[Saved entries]
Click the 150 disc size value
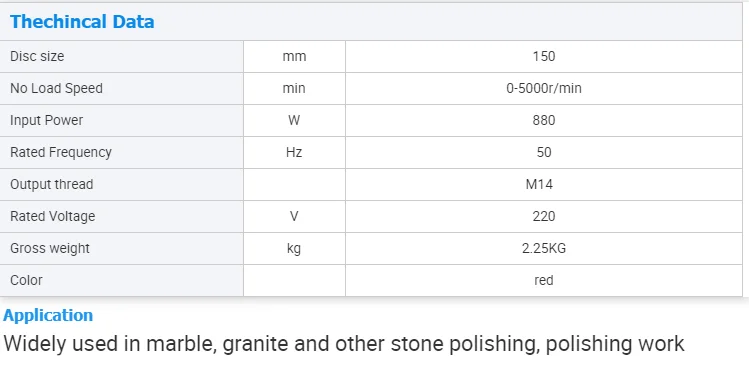This screenshot has height=372, width=749. coord(544,56)
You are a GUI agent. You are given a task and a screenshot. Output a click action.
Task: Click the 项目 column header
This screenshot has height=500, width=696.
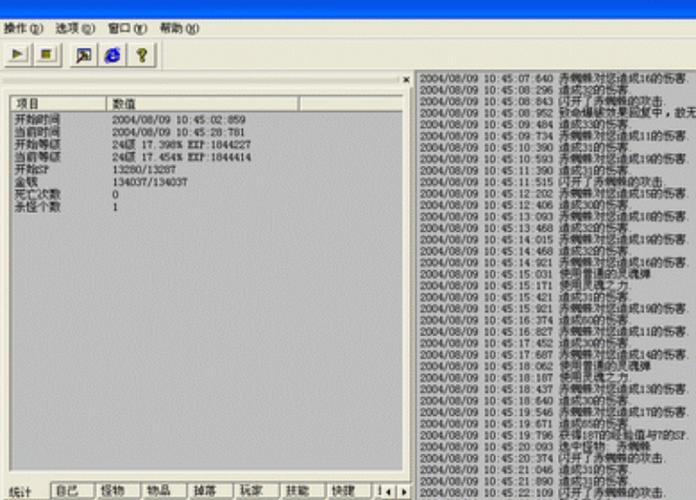[x=57, y=103]
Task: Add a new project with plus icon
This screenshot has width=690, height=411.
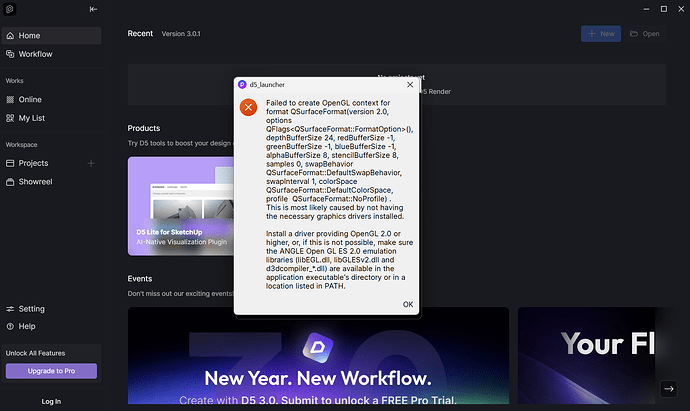Action: tap(91, 163)
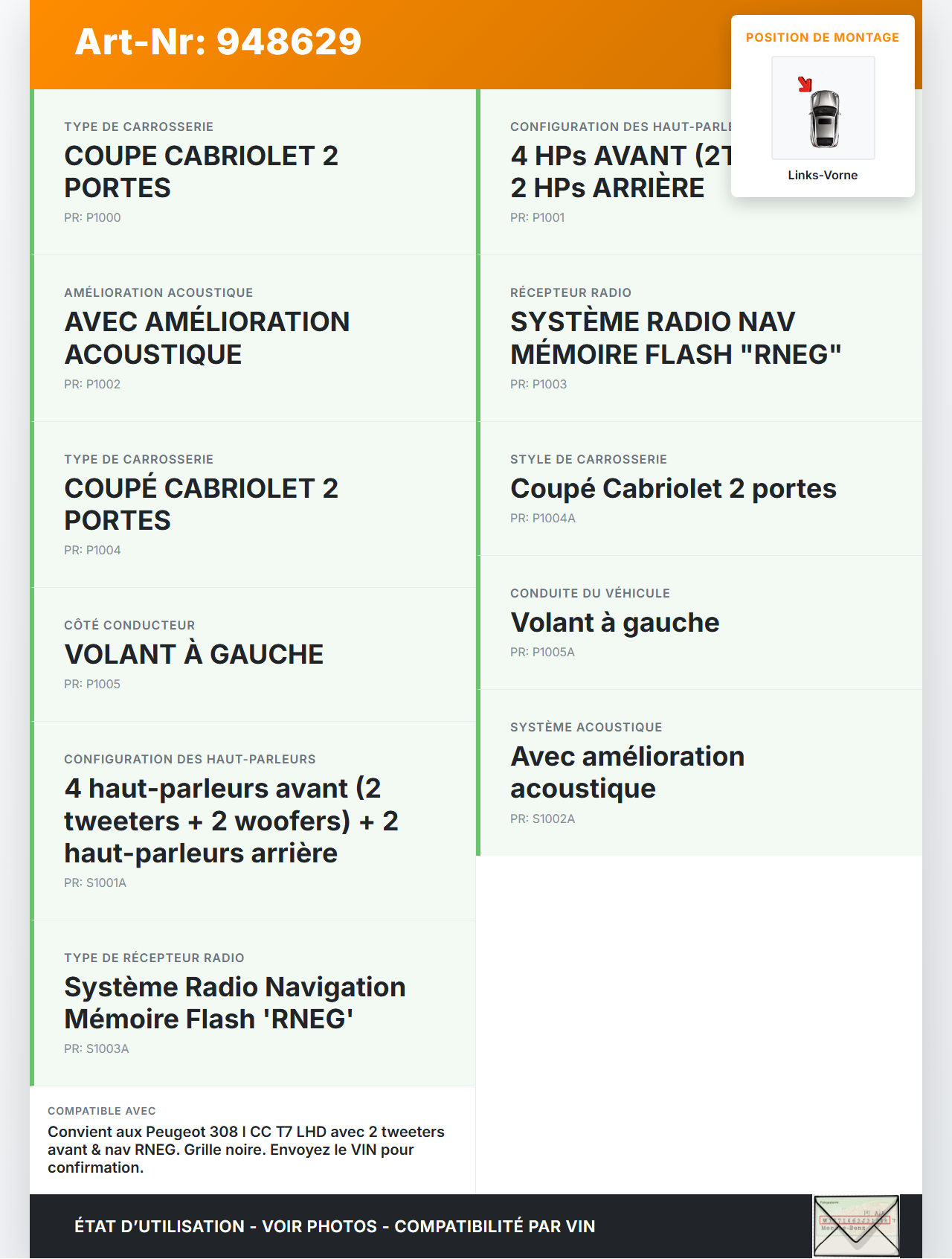Click the 4 haut-parleurs avant S1001A card
The width and height of the screenshot is (952, 1259).
pyautogui.click(x=253, y=820)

**What this task involves**
Could you set down nothing but the lines from the one containing "This screenshot has height=500, width=696." through the last line of the records above, both ends included, exactly as given and free of pictures?

**Response**
This screenshot has height=500, width=696.
[x=57, y=103]
Task: Add a new project with plus icon
This screenshot has width=690, height=411.
Action: tap(91, 163)
Click the 4 haut-parleurs avant S1001A card
The width and height of the screenshot is (952, 1259).
pyautogui.click(x=253, y=820)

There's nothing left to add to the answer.